▶ **EXERCISE DIRECTIONS**
Exactly reproduce the lines from the one containing "Argentine (487, 478)" through the last line of the data, both ends included, leaving out pictures.

Segment Open

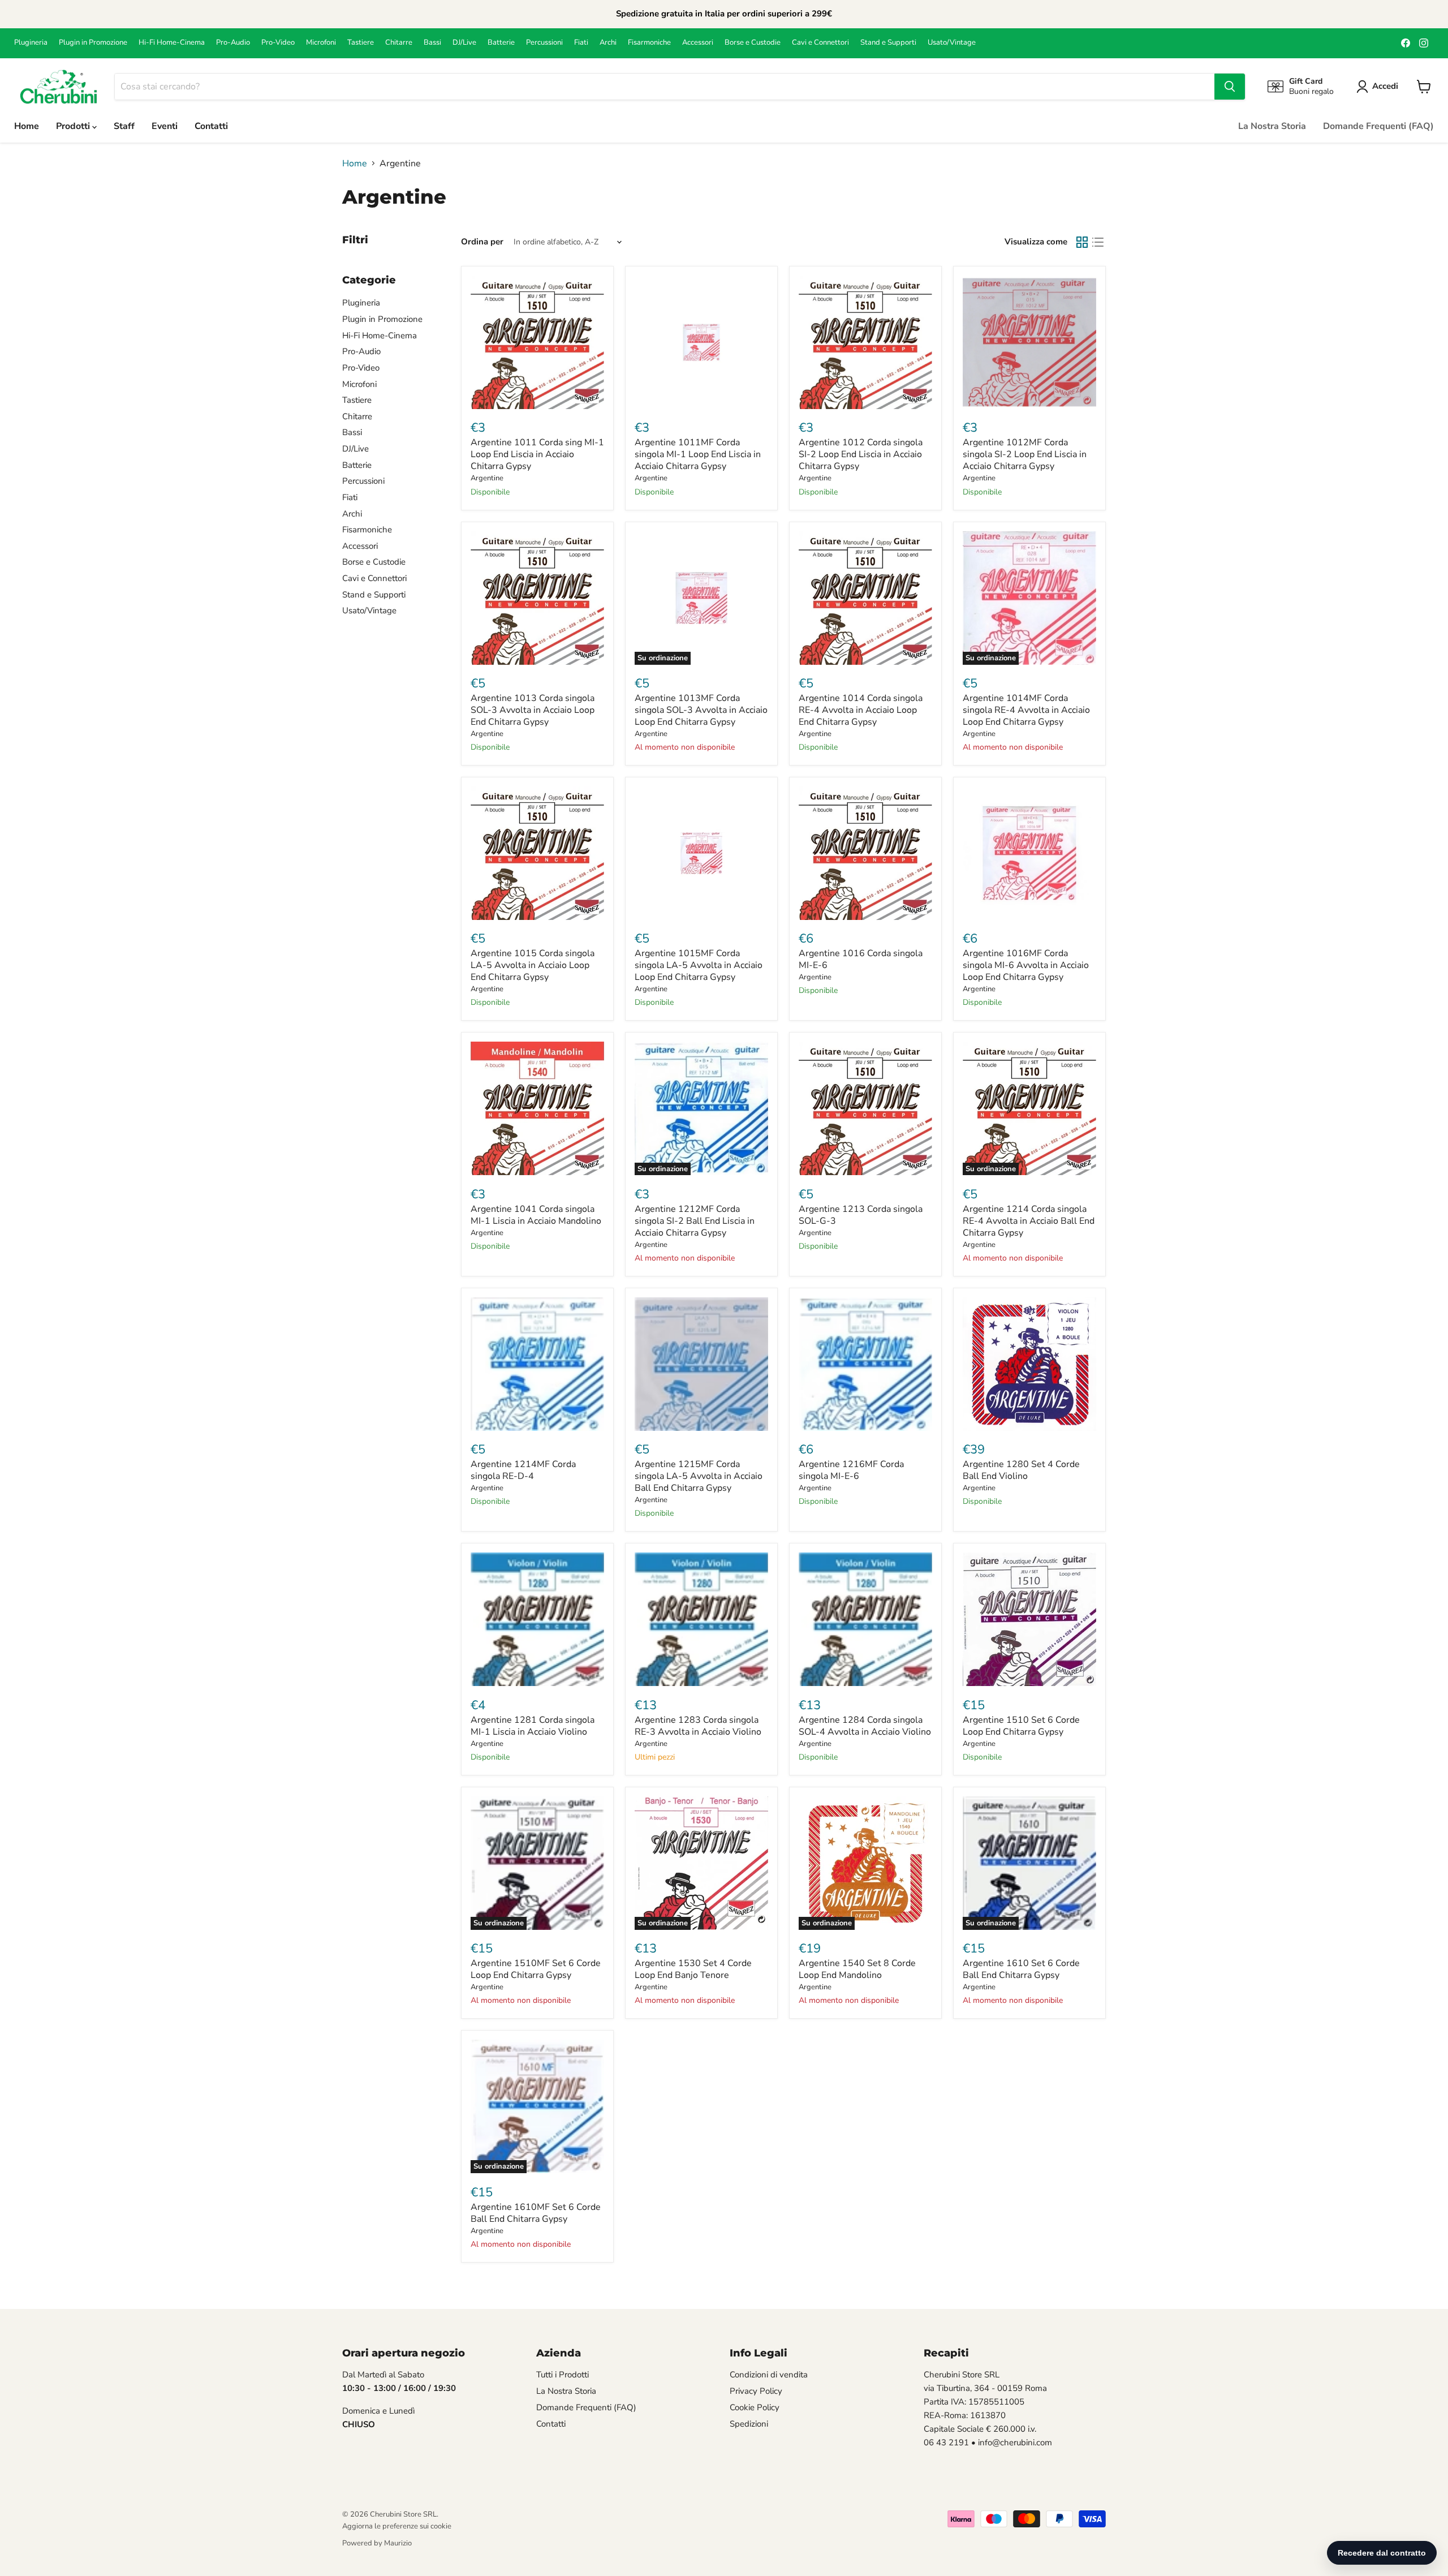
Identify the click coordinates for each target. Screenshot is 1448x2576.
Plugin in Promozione (93, 42)
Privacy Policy (756, 2391)
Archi (608, 42)
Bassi (432, 42)
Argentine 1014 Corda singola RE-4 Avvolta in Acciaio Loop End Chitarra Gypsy (861, 710)
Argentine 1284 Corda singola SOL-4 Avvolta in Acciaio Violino (865, 1726)
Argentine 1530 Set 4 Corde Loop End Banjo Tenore (693, 1969)
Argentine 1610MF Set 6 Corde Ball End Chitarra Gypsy (536, 2213)
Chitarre (398, 42)
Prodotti (74, 126)
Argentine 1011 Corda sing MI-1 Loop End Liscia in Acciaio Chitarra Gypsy (537, 454)
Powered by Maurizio (377, 2543)
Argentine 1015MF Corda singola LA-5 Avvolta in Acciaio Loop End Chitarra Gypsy (698, 965)
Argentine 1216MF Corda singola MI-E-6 (851, 1470)
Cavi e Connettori (820, 42)
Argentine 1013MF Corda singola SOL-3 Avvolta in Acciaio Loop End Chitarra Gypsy (701, 710)
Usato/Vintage (952, 42)
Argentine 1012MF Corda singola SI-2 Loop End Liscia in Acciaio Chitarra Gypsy (1025, 454)
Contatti (211, 126)
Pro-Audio (233, 42)
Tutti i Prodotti (562, 2374)
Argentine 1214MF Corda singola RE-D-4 (523, 1470)
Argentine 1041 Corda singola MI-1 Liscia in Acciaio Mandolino (536, 1215)
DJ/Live (464, 42)
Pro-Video (278, 42)
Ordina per (482, 242)
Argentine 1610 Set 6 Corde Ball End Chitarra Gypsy (1021, 1969)
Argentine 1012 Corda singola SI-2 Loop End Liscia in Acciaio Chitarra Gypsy (861, 454)
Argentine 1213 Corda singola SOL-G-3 (861, 1215)
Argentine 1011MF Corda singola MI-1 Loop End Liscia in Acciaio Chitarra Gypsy (698, 454)
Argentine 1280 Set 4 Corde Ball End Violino (1021, 1470)
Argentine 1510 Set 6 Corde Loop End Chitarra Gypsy (1021, 1726)
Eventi (165, 126)
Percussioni (544, 42)
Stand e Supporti (888, 42)
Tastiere (360, 42)
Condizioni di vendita (769, 2374)
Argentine (487, 478)
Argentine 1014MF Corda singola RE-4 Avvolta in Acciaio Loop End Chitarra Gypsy (1026, 710)
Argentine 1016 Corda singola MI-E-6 (861, 959)
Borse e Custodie (753, 42)
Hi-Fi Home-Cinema (172, 42)
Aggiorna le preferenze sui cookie (396, 2526)
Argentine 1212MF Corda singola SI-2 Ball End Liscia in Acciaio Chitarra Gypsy (695, 1221)
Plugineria (31, 42)
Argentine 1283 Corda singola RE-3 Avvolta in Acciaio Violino (698, 1726)
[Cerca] (1229, 87)
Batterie (501, 42)
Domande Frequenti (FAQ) (1378, 126)
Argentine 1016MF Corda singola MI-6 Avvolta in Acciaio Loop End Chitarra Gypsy (1026, 965)
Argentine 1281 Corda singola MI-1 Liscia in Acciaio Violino (532, 1726)
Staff (124, 126)
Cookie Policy (754, 2407)
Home (26, 126)
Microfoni (321, 42)
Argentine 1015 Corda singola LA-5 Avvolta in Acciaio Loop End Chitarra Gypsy (532, 965)
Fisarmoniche (649, 42)
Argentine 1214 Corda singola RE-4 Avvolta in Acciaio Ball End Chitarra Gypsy (1028, 1221)
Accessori (697, 42)
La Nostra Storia (1272, 126)
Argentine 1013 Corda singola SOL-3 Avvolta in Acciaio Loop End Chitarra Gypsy (532, 710)
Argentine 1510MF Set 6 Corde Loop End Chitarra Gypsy (536, 1969)
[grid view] (1082, 242)
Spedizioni (749, 2423)
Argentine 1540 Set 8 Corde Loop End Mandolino (857, 1969)
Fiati (581, 42)
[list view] (1098, 242)
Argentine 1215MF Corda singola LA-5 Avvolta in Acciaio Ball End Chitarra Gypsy (698, 1476)
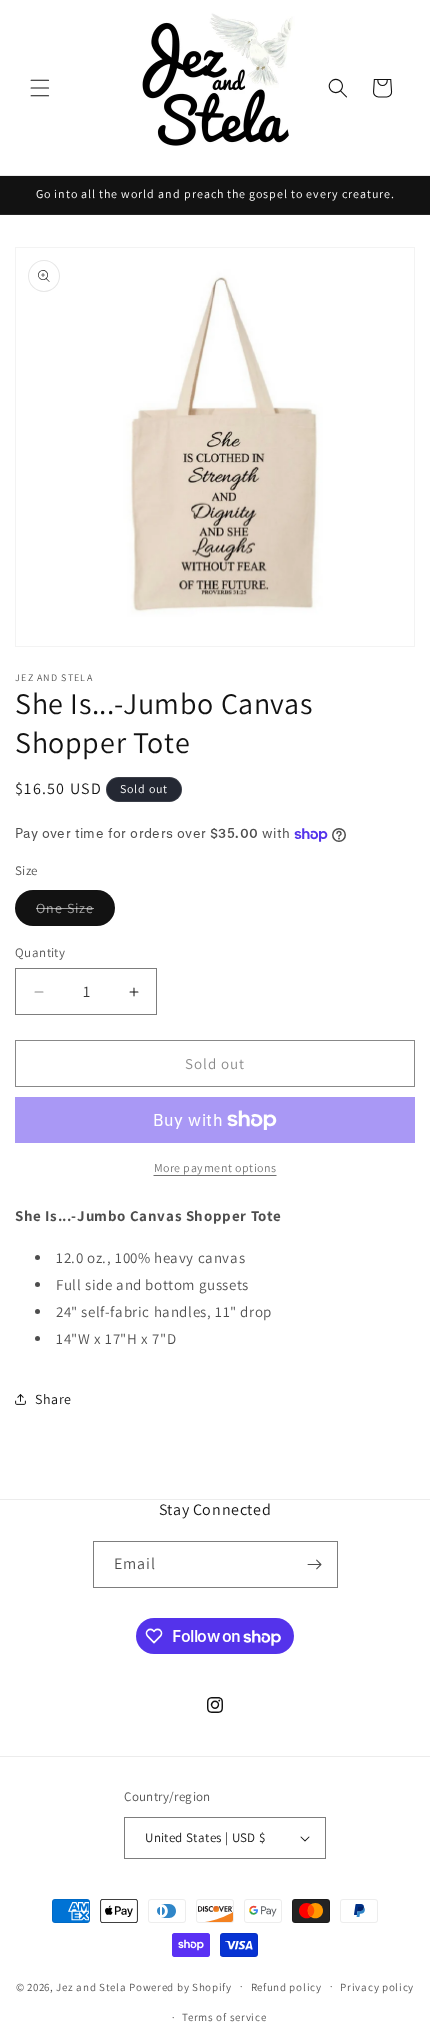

Segment Closed

▶ **RESPONSE TO THIS EXERCISE**
Argentine (487, 478)
Argentine 1014MF Corda singola RE-4 Avvolta in Acciaio Loop End Chitarra Gypsy (1026, 710)
Argentine 1016 Corda singola MI-E-6 (861, 959)
Borse e Custodie (753, 42)
Hi-Fi Home-Cinema (172, 42)
Aggiorna le preferenze sui cookie (396, 2526)
Argentine 1212MF Corda singola SI-2 Ball End Liscia in Acciaio Chitarra Gypsy (695, 1221)
Plugineria (31, 42)
Argentine 1283 Corda singola RE-3 Avvolta in Acciaio Violino (698, 1726)
[Cerca] (1229, 87)
Batterie (501, 42)
Domande Frequenti (FAQ) (1378, 126)
Argentine 1016MF Corda singola MI-6 Avvolta in Acciaio Loop End Chitarra Gypsy (1026, 965)
Argentine 1281 Corda singola MI-1 Liscia in Acciaio Violino (532, 1726)
Staff (124, 126)
Cookie Policy (754, 2407)
Home (26, 126)
Microfoni (321, 42)
Argentine 1015 Corda singola LA-5 Avvolta in Acciaio Loop End Chitarra Gypsy (532, 965)
Fisarmoniche (649, 42)
Argentine 1214 Corda singola RE-4 Avvolta in Acciaio Ball End Chitarra Gypsy (1028, 1221)
Accessori (697, 42)
La Nostra Storia (1272, 126)
Argentine 1013 Corda singola SOL-3 Avvolta in Acciaio Loop End Chitarra Gypsy (532, 710)
Argentine 1510MF Set 6 Corde Loop End Chitarra Gypsy (536, 1969)
[grid view] (1082, 242)
Spedizioni (749, 2423)
Argentine 1540 Set 8 Corde Loop End Mandolino (857, 1969)
Fiati (581, 42)
[list view] (1098, 242)
Argentine 1215MF Corda singola LA-5 Avvolta in Acciaio Ball End Chitarra Gypsy (698, 1476)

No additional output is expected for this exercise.